How Evaluat measures what users actually experience
Evaluat is a real-browser performance testing platform that runs each virtual user in its own isolated browser and captures Core Web Vitals under load. Because every session is a real browser, the LCP, INP, CLS, and First Contentful Paint it records are the ones Chrome would report in the field, not a server-side estimate, and it captures them at the concurrency a lab run never reaches.
A virtual user is one simulated visitor the test drives through your page. Evaluat gives each one a real, isolated browser, so the numbers reflect rendering, JavaScript, and third-party tags the way a real device would, while you control the conditions: the region you run from, the concurrency you ramp to, the journey you script. That is the view between lab and field. It is synthetic, so you can run it before release and compare one build to the last, and it is concurrent and real-browser, so it sees the load and the rendering a single-user audit cannot. It shows the experience, not a server-side guess at it.
When a page misses its target at peak, the report ties the number to evidence. Every virtual user has a session you can open: its Core Web Vitals, plus video, a network log, and a console log, broken down per URL and across the load curve, with percentile views and an Apdex score. A 3.4 second LCP at peak is not a bare statistic; you can watch the session where it happened.

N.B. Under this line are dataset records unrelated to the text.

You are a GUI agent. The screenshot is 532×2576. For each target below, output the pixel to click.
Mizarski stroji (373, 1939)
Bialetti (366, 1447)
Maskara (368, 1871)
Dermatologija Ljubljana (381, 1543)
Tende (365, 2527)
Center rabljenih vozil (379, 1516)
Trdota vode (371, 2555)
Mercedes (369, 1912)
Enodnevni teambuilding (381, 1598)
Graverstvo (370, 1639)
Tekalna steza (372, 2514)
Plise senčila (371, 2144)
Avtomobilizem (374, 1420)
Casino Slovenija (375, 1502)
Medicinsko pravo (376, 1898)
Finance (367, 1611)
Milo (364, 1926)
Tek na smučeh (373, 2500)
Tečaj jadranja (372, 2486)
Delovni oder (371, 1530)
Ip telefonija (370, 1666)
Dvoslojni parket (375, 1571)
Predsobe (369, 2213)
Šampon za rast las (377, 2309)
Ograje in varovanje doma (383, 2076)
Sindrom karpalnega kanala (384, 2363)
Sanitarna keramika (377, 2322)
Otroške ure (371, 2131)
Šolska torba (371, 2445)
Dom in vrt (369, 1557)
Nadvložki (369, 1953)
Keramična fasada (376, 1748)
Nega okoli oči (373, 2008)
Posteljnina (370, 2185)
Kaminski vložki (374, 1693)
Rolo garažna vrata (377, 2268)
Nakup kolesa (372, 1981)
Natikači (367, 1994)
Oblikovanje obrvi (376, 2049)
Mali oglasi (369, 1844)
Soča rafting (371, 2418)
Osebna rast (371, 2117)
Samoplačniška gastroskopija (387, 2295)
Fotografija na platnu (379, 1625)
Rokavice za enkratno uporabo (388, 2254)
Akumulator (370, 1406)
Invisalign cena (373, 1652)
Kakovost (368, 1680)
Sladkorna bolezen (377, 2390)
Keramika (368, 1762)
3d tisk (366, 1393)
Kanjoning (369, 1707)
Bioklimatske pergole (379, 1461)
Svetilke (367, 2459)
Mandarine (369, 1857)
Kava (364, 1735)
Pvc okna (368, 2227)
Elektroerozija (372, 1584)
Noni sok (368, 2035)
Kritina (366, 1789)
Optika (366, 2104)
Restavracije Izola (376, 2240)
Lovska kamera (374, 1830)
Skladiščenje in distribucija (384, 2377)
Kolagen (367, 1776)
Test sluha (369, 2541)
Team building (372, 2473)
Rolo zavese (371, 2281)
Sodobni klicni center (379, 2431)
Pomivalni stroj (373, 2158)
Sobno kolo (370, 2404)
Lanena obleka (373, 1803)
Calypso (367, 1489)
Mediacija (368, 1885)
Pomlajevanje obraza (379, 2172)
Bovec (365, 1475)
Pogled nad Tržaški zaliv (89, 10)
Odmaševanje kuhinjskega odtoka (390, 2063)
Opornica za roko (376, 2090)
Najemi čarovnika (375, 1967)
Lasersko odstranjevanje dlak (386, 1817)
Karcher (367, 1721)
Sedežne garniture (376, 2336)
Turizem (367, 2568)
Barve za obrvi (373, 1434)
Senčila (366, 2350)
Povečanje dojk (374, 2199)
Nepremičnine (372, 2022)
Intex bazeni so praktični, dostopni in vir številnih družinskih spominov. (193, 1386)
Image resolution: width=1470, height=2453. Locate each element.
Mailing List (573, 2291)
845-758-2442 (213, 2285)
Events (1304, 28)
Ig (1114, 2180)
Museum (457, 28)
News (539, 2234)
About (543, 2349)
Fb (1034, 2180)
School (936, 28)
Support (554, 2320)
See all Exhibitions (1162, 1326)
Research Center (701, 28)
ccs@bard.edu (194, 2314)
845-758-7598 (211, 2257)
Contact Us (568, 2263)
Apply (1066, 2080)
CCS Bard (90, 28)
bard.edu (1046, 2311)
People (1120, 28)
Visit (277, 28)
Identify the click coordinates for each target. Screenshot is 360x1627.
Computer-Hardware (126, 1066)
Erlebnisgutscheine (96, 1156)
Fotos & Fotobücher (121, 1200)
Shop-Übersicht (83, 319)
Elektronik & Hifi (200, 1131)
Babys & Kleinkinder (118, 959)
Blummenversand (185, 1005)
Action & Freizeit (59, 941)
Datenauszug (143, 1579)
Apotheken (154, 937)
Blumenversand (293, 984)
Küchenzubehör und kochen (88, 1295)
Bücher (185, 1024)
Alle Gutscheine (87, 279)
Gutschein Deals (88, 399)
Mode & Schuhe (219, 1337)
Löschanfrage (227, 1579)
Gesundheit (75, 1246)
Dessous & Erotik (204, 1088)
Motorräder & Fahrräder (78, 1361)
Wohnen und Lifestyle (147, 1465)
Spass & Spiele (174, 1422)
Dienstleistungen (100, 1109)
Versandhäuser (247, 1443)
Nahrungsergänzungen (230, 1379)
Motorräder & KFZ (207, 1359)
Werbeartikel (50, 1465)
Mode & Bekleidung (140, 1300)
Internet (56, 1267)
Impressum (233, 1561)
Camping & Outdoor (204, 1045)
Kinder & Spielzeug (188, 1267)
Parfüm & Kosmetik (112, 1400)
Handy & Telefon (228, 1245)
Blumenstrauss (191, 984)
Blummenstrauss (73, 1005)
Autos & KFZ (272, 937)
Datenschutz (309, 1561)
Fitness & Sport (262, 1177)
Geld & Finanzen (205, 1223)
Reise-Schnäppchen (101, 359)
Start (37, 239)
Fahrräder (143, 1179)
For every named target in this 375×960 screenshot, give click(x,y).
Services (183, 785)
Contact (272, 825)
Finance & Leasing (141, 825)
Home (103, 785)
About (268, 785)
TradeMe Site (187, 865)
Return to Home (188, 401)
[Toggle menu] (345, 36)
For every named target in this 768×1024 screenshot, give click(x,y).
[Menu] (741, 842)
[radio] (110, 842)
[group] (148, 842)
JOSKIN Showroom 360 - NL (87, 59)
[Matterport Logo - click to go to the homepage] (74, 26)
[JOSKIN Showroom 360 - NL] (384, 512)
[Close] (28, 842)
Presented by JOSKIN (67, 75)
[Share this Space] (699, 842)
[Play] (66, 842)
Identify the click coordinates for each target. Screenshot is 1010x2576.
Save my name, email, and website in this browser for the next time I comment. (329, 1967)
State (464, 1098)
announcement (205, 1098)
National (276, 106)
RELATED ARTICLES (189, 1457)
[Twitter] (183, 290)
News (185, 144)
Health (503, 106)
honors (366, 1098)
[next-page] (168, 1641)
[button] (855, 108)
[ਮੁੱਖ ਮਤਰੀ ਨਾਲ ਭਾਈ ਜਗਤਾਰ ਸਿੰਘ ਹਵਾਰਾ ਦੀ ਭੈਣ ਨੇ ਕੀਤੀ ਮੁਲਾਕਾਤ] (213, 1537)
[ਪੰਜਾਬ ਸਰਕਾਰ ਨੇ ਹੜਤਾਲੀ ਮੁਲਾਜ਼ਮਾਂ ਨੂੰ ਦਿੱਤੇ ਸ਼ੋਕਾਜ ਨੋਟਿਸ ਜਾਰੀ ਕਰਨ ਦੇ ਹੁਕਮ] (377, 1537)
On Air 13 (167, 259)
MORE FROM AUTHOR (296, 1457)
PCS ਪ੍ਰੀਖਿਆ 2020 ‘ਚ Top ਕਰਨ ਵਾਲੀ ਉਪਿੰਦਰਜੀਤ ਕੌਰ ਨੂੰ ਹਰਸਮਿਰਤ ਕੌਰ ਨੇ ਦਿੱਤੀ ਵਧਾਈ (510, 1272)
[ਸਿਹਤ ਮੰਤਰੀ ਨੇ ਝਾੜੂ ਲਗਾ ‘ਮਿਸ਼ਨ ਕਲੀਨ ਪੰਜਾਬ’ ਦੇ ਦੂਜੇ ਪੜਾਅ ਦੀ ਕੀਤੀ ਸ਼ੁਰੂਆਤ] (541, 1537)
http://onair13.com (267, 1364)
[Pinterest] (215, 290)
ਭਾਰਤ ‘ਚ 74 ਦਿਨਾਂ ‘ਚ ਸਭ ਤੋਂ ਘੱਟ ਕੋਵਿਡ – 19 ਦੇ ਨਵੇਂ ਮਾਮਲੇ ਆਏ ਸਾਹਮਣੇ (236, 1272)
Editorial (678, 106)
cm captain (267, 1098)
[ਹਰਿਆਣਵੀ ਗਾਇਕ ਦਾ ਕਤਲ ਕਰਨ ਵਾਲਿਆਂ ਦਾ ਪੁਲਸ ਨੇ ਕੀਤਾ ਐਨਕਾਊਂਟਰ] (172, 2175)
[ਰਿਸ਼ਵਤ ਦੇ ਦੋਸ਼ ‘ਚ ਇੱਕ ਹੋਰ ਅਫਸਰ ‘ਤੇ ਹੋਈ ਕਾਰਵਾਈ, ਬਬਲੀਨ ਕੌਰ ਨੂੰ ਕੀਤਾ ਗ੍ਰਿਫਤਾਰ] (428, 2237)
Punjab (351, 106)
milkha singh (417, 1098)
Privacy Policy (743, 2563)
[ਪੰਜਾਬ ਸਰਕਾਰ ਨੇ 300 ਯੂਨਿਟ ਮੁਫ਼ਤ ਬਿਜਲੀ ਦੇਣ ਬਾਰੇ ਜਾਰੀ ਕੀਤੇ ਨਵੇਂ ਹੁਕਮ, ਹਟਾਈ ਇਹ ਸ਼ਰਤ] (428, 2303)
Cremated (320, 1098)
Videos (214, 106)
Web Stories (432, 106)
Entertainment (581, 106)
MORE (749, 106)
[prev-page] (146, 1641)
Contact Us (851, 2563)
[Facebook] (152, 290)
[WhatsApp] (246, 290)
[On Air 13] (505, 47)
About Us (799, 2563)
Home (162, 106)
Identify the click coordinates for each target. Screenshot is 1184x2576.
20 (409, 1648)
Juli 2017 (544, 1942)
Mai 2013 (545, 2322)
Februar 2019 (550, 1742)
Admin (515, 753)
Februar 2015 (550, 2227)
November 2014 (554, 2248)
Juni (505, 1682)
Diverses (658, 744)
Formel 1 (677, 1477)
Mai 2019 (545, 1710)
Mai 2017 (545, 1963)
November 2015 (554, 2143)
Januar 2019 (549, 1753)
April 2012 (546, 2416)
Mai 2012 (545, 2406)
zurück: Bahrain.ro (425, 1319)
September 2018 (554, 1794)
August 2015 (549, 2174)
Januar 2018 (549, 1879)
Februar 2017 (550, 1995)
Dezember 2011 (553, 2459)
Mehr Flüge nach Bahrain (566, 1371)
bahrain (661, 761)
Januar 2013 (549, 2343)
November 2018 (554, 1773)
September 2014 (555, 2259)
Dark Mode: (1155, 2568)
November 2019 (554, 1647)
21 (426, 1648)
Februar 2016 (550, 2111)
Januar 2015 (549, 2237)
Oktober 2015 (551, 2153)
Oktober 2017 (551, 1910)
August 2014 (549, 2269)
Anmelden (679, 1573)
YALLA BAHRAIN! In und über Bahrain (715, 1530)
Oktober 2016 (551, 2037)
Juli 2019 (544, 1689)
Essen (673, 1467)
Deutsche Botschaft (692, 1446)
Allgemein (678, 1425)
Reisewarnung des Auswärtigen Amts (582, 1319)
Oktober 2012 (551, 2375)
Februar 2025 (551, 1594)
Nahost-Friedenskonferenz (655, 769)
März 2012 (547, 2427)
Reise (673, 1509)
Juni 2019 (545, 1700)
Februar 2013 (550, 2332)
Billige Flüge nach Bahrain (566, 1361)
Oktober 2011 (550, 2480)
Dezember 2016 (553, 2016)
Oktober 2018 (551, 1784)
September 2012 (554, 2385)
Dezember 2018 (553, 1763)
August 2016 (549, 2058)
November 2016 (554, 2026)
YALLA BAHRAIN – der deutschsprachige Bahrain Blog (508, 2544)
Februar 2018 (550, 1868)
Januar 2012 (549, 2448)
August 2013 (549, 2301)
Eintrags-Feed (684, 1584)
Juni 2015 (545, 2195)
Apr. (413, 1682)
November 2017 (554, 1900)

There is a clean dividing line here. If you are testing a pure API, a non-HTTP protocol, or chasing extreme requests per second, a protocol-level tool like k6 or JMeter is the better fit; those tools measure server response, which is necessary but not the same as page experience. And field data stays the ground truth for steady-state user experience. Evaluat’s job is the gap the lab and the field both leave open: what real traffic does to the experience, before your users meet it. For the metrics themselves, see Interaction to Next Paint.
Lab and field are not in conflict. They answer different questions, and the experience neither one shows on its own is what happens under real traffic. Measure all three, and you catch the regression while it is still a test result instead of a support ticket.